To be done »
Can you find every line in the data below that contains the string "Task" and copy each one out?

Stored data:
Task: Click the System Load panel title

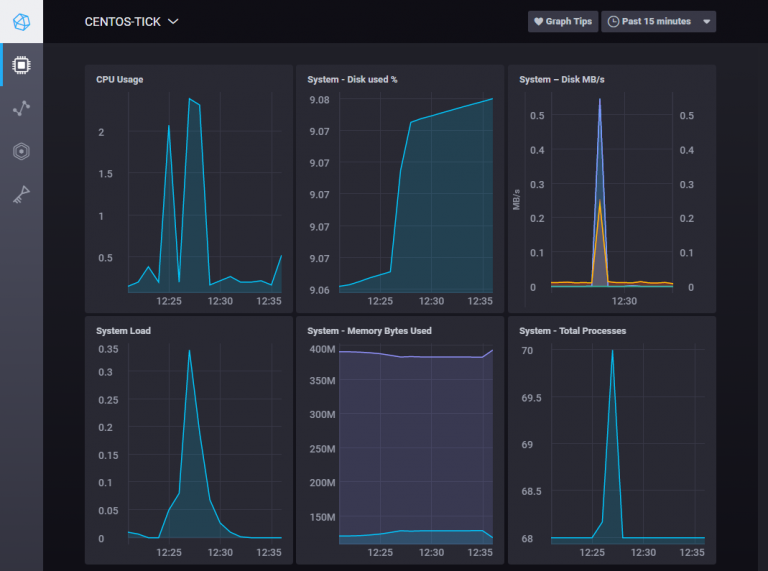Action: pyautogui.click(x=123, y=330)
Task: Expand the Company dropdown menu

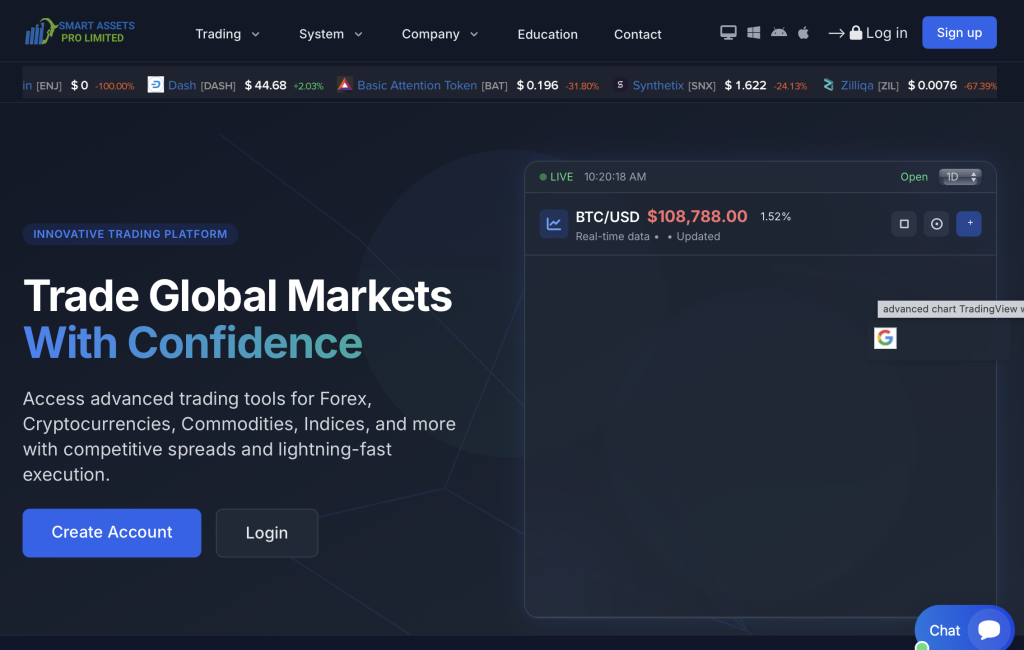Action: pyautogui.click(x=440, y=34)
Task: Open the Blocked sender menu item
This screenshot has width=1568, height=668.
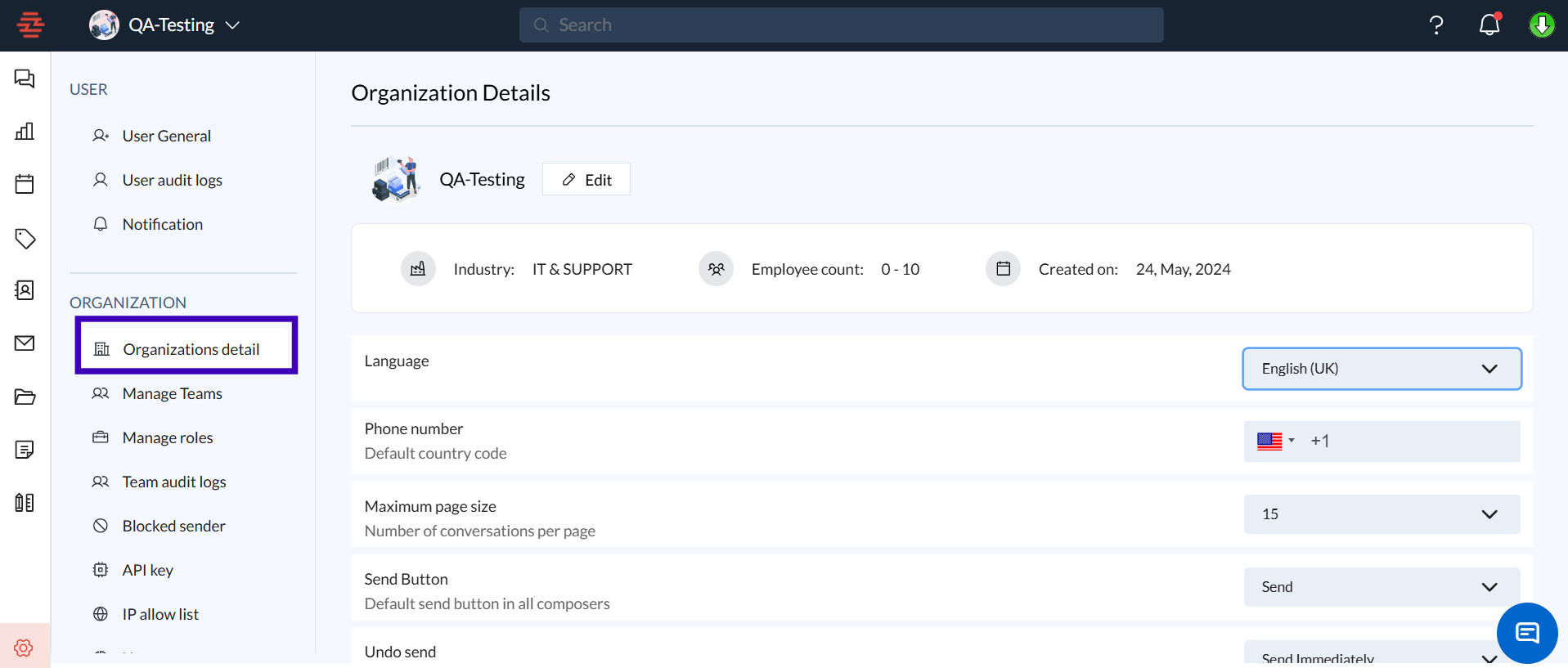Action: [x=173, y=526]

Answer in full »
Task: Click the System Load panel title
Task: Expand the Company dropdown menu
Task: Open the Blocked sender menu item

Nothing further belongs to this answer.